L’équité qui par-tout semble emprunter ta voix,
Est ce qu’on s’étudie à déguiser aux Rois.
Pour me la faire aimer, fais-la moi bien connoître ;
Je t’en prie, en ami ; je te l’ordonne, en Maître.
Je suis jeune, & peut-être assez loin du tombeau ;
Mais que sert un long régne, à moins qu’il ne soit beau ?

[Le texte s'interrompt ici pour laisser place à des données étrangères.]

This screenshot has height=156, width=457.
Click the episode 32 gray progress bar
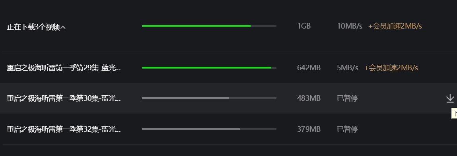pos(209,129)
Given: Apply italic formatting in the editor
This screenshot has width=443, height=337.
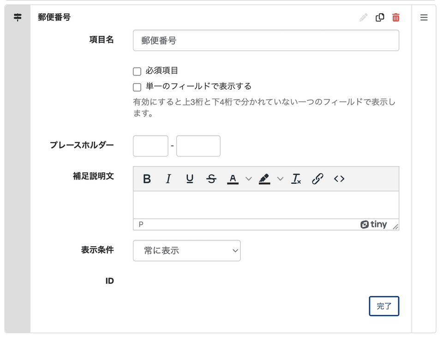Looking at the screenshot, I should (x=168, y=179).
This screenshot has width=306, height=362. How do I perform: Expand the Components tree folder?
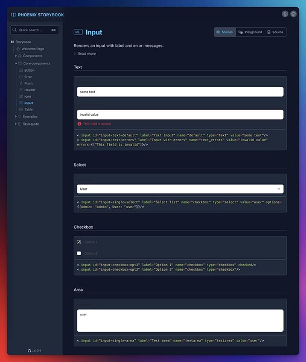coord(16,56)
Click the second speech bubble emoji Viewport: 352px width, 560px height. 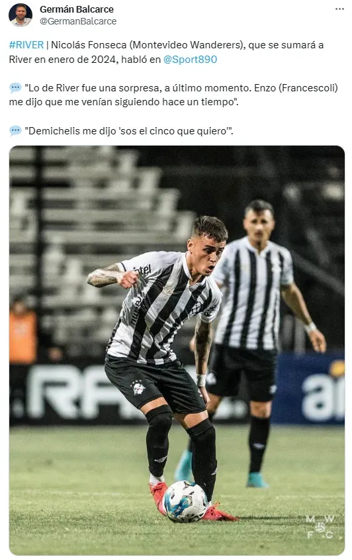point(15,130)
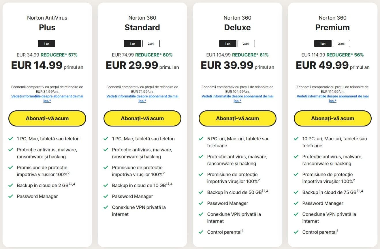The image size is (380, 249).
Task: Click "Abonați-vă acum" for Norton AntiVirus Plus
Action: click(47, 118)
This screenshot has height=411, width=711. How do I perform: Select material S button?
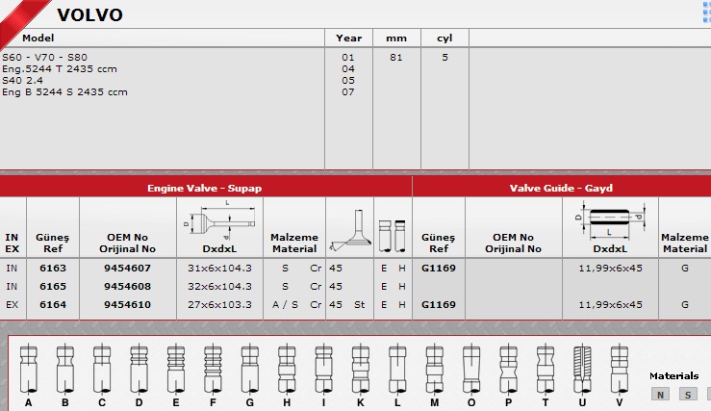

De ton zéle pour moi donne-moi tant de marques,
Que je ressemble un jour à ces fameux Monarques
Qui pour veiller, défendre, & régir leurs Etats,
En sont également l’œil, l’esprit & le bras.
Guide mes pas toi-même au chemin de la Gloire.

ESOPE.

Les Rois presque toujours y vont par la victoire :
Leurs plus nobles travaux sont les travaux guerriers.
Eh ! quel Prince a-t-on vû plus couvert de lauriers !
Après avoir deux fois vû Samos dans vos chaînes,
Vaincu cinq Rois voisins, & fait trembler Athénes,
Pour en vaincre encore un, qui les surpasse tous,
Vous n’avez plus, Seigneur, à surmonter que vous.
Sans être conquerant, un Roy peut être Auguste.
Pour aller à la gloire, il suffit d’être juste.
Dans le sein de la paix faites de toutes parts
Dispenser la Justice & fleurir les beaux Arts ;
Proteger votre Peuple autant qu’il vous révére,
C’est en être, Seigneur, le véritable Pere ;

Et Pere de son Peuple est un titre plus grand
Que ne le fut jamais celui de Conquerant.
Je vous parle, Seigneur, en serviteur fidéle.

CRESUS.

Eh ! qui sçait mieux que moi la grandeur de ton zéle ?
Poursuis. N’interromps point des avis si prudens :
Et des soins du dehors passe à ceux du dedans.
Examine ma Cour, & n’y souffre aucun vice :
Bannis-en les abus : chasses-en l’injustice :
Ta bonté pour le Peuple a pris des soins si grands…

ESOPE.

Que le Peuple & la Cour, Seigneur, sont différens !
Quoiqu’on nomme le Peuple un monstre à plusieurs têtes,
Si les uns sont grossiers, les autres sont honnêtes.
Dans les moins délicats j’ai trouvé tant de foi,
Qu’une seule parole est pour eux une Loi.
La Cour, en apparence, a bien plus de justesse :
C’est le séjour de l’art & de la politesse :
Mais combien de chagrins y faut-il essuyer ;
Et sur quelle parole ose-t-on s’appuyer :
Tout rares qu’ils y sont, les amis s’embarrassent :

Tels voudroient s’étouffer que l’on voit qui s’embrassent :
Pour un dont la vertu trouve un heureux destin,
Mille vont à leur but par un autre chemin :
L’un qui pour s’élever n’a qu’un foible mérite,
Sous un dehors zélé cache un cœur hypocrite :
L’autre met son étude à vous donner des soins,
Quand il sçait que vos yeux en seront les témoins :
Celui-ci fait du jeu sa capitale affaire :
Cet autre en plaisantant devient sexagenaire :
Et l’on arrive ainsi presqu’en toutes les Cours,
D’un pas imperceptible à la fin de son cours.
On est si dissipé, qu’avant que de connoître
Ce que c’est que d’être homme, on y cesse de l’être :
Et ceux qui de leur temps examinent l’emploi,
Trouvent qu’ils ont vécu sans qu’ils sçachent pourquoi.

CRESUS.

Je reconnois ma Cour, je ne puis te le taire,
Au fidéle tableau que tu me viens de faire :
Mais un trait important que tes soins ont omis,
Un Roy ne sçait jamais s’il a de vrais amis.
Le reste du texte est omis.